Data records

*****

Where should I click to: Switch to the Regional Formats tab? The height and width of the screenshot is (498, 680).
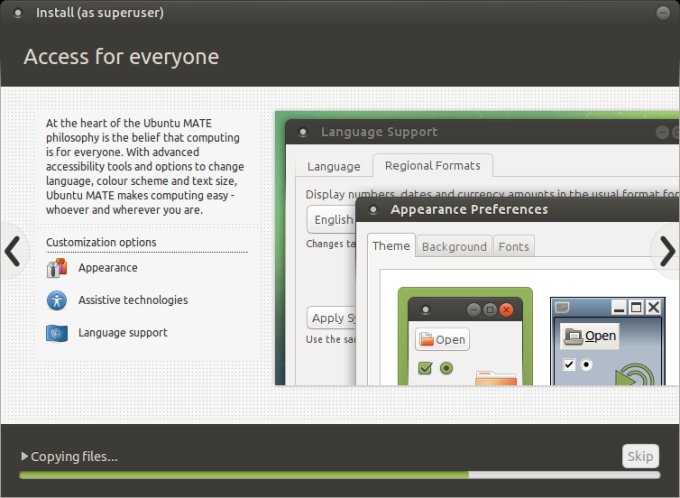431,166
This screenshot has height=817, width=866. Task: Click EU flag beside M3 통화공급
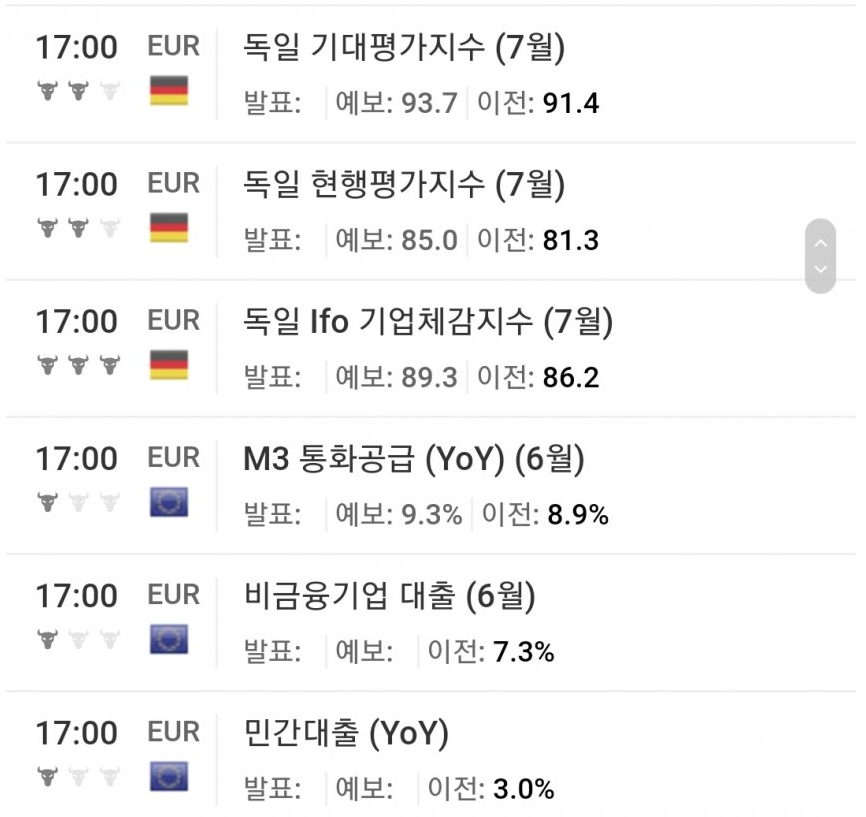tap(169, 502)
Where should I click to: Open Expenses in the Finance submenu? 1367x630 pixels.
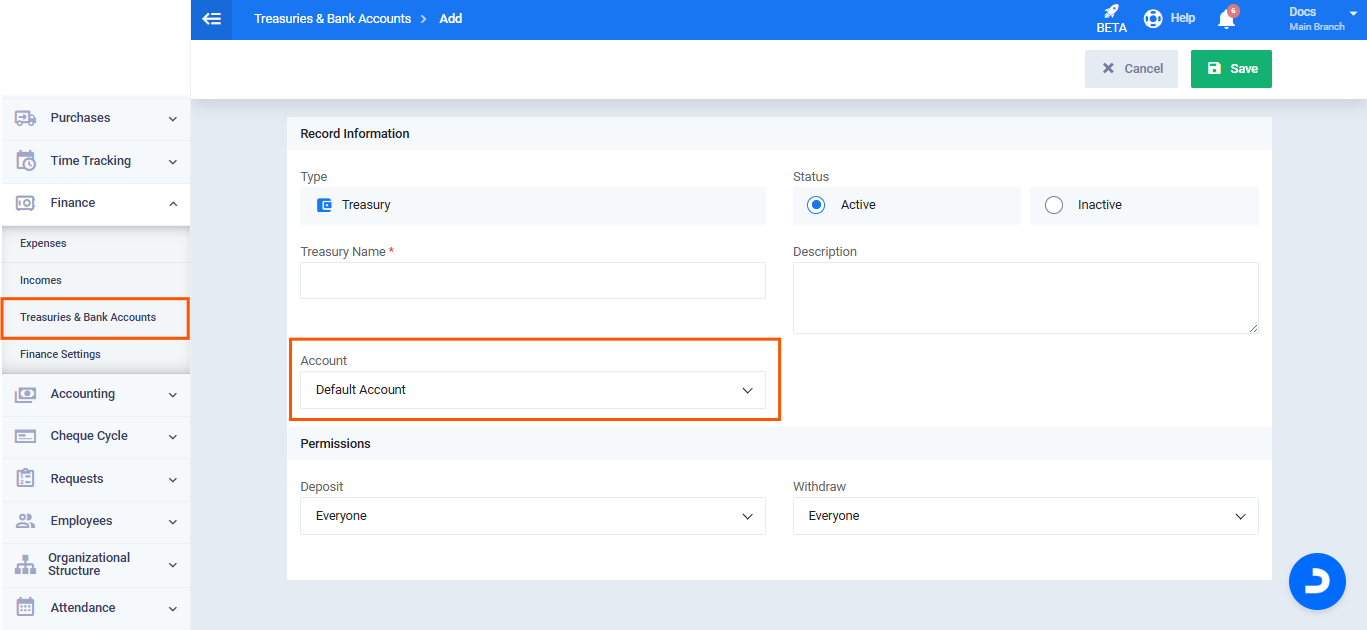tap(43, 243)
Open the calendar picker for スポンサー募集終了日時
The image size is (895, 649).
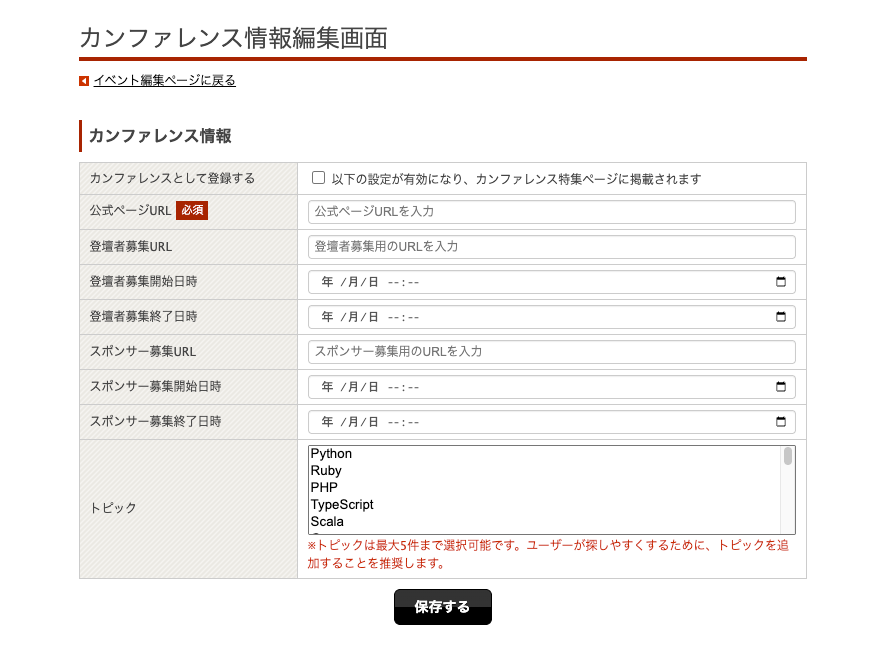tap(781, 422)

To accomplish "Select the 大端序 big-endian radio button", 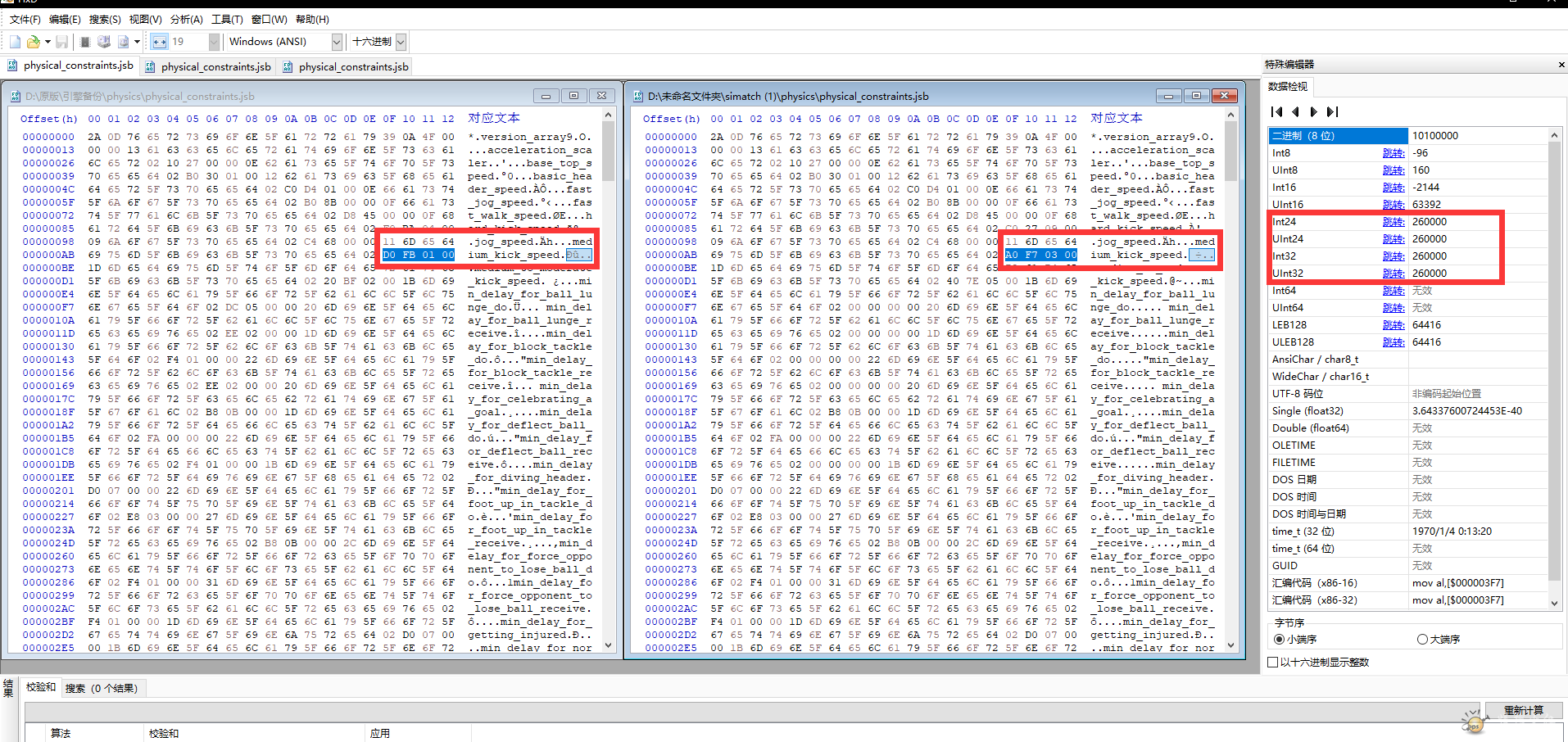I will 1422,640.
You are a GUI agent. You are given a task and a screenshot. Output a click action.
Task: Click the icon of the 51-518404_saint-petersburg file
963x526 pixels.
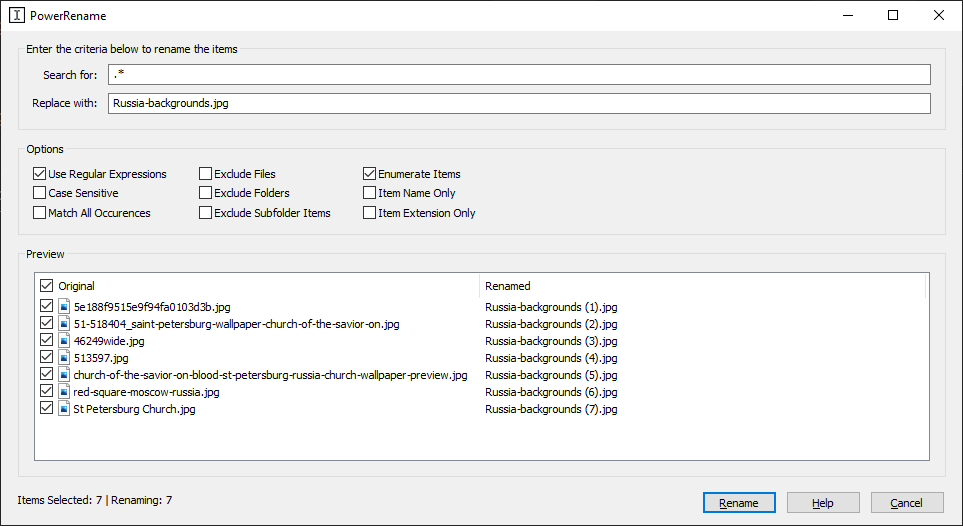[64, 324]
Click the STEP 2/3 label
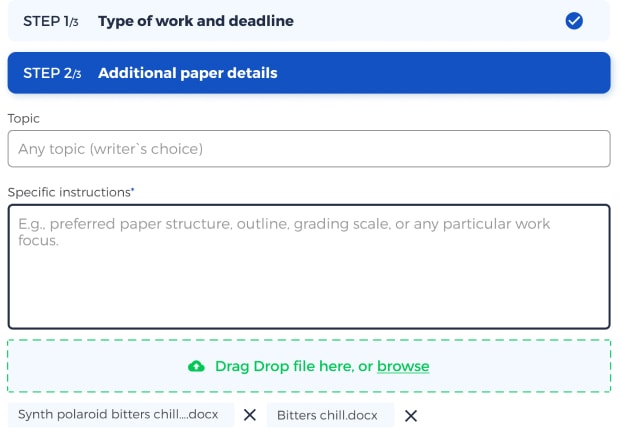The image size is (621, 428). [x=51, y=73]
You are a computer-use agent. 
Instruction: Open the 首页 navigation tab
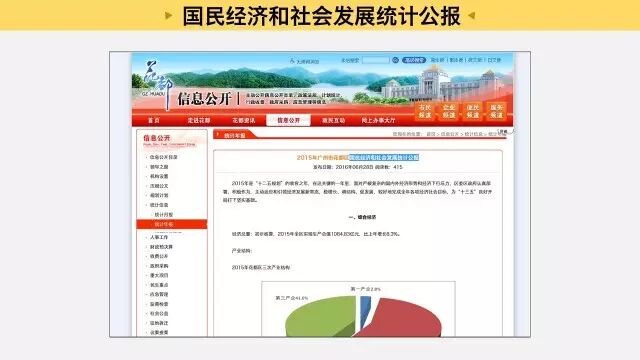pyautogui.click(x=154, y=120)
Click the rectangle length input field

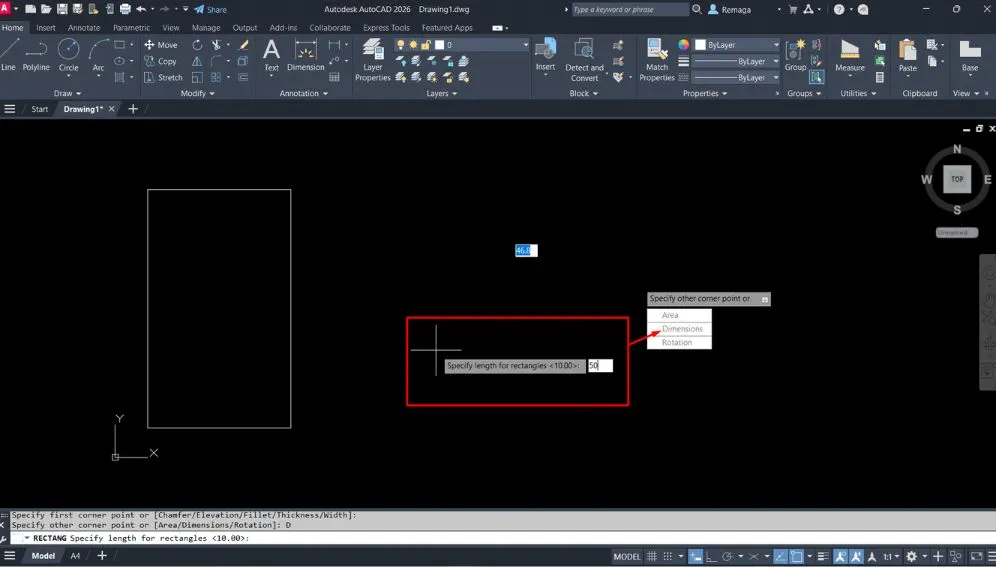(600, 366)
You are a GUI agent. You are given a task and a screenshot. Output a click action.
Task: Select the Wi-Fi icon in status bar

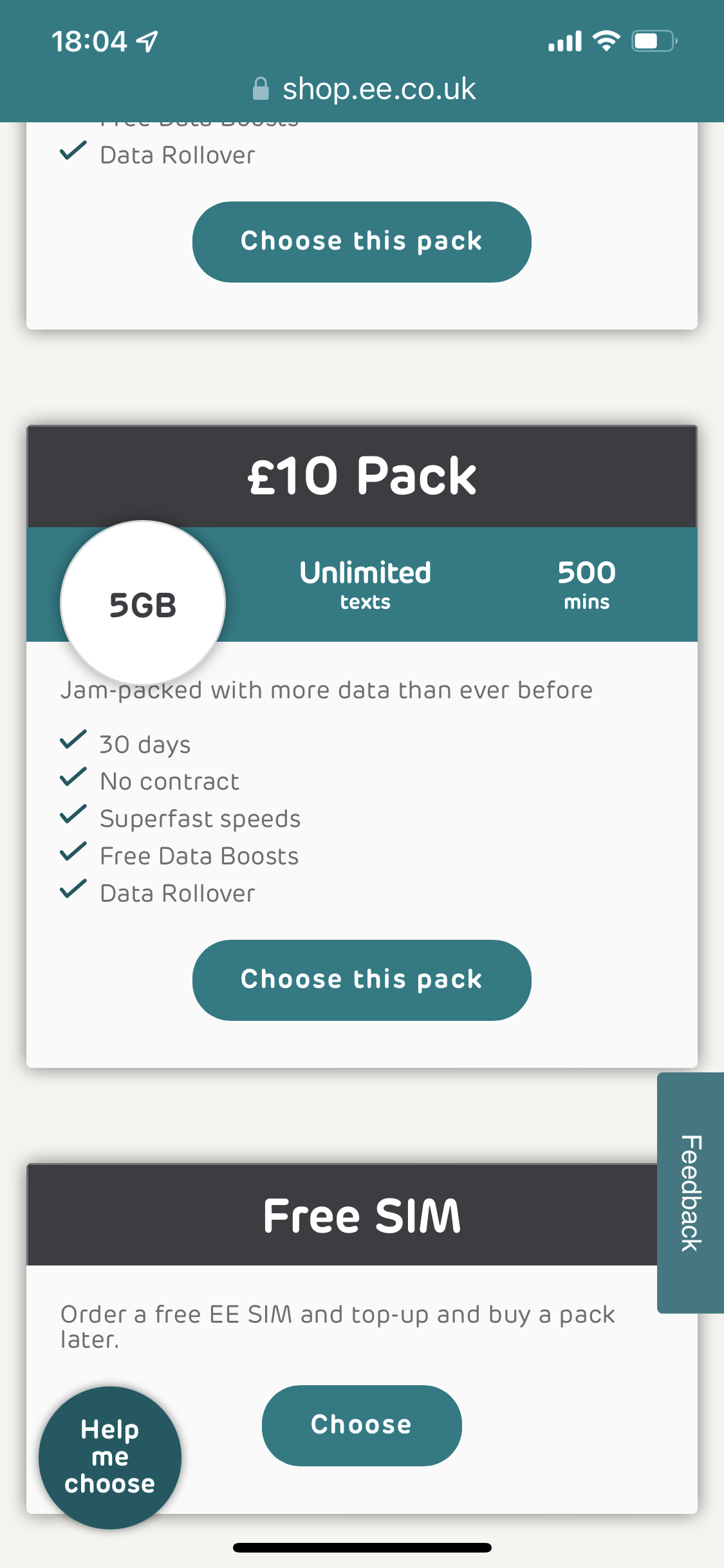coord(606,40)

*****

[Exercise] What is wanted is an exact copy of the lines from the line with "Task: Click the" through the end of the records, both ends included, pictures excluded.

[Completed exercise]
Task: Click the icon of the 51-518404_saint-petersburg file
963x526 pixels.
[64, 324]
Click the STEP 2/3 label
The image size is (621, 428). [x=51, y=73]
You are a computer-use agent. 
Instruction: Open the 首页 navigation tab
pyautogui.click(x=154, y=120)
Click the rectangle length input field

(600, 366)
You are a GUI agent. You are given a task and a screenshot. Output a click action.
Task: Select the Wi-Fi icon in status bar

coord(606,40)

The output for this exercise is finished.